Windstream sees strong FTTT uptake

Windstream (Nasdaq: WIN) may not be a wireless operator itself, but it has become a key member of the wireless ecosystem as a provider of Fiber to the Tower (FTTT) backhaul services.

Jeff Gardner, Windstream

Gardner (Image source: Windstream)

Speaking at the Citi Global Internet, Media & Telecommunications Conference in Las Vegas, Jeff Gardner, CEO and President of Windstream, said that in 2012 the provider improved its methods to deliver FTTT.

"We made a lot of progress with our ability to quickly turn these up for our customers and begin generating revenue," he said. "In 60 percent of the markets, we are the incumbent so the failure to win those contracts would have meant two things: letting another competitor in and losing all of the TDM revenue that we get today from the circuits that we provide to wireless carriers."

By the end of 2013, Windstream will complete the majority of of its FTTT buildouts in both its traditional legacy regions and in new regions it entered through the various acquisitions it made in recent years.

About 40 percent of the service provider's FTTT contracts are in these new regions. While Windstream has been providing traditional TDM-based backhaul in its own legacy markets for a number of years, it bolstered its out-of-market wireless backhaul capabilities when it purchased Kentucky Data Link (KDL) in 2010.

"When we bought KDL in 2010 we got a long-haul network, which really made us a logical bidder for some properties outside of our footprint today," Gardner said.

Gardner added that as it winds down its FTTT roll out, the investment will be reduced from $250 million to $125 million in 2014.

At the same time, the ongoing growth of wireless data and the opportunity to serve more than one tenant at each cell tower means that there will plenty of services to sell.

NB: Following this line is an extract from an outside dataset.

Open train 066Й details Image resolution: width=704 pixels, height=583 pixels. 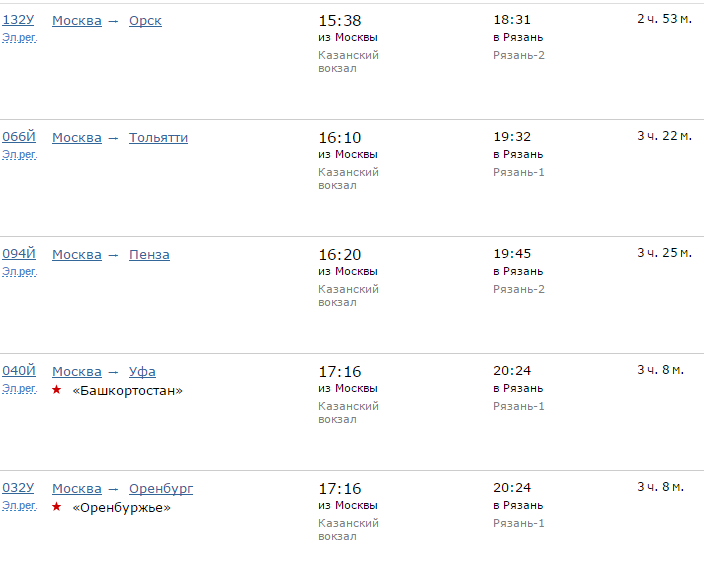pyautogui.click(x=19, y=137)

"The Fiber to the Tower model was built and justified with an assumption of there being only a single tenant," Gardner said. "Companies like American Tower have five or six carriers hanging off those towers so there are lots of opportunities to pursue."

Like other telcos, Windstream has to also deal with the near-term revenue loss that results from the migration of copper-based TDM to fiber.

While Gardner admits the migration process is an issue, he said that because it has processes in place to more efficiently roll fiber to the sites it can mitigate TDM losses.

Although many wireless operators purchasing backhaul begin at a certain rate, what they pay to Windstream will increase as their customers' data use grows. Unlike TDM-based circuits, which were designed mainly to accommodate voice, fiber will be able to meet these higher wireless data speeds.

"We're building these sites much quicker than we did originally and the wireless carriers are grooming their sites more effectively," he said. "Obviously, they want to take full advantage of their investments as quickly as possible, which means will take more an upfront revenue hit on the TDM side, but it also means that more traffic will get pushed to that fiber connection."

FTTT continues to be a larger factor in Windstream's wholesale revenue machine.

Although Windstream's overall wholesale revenues declined $220 million year-over-year in Q3 2012, carrier service revenues rose 3 percent year-over-year to $162 million, a factor it attributes to ongoing fiber-to-the-tower installations for its wireless operator customers and other carriers.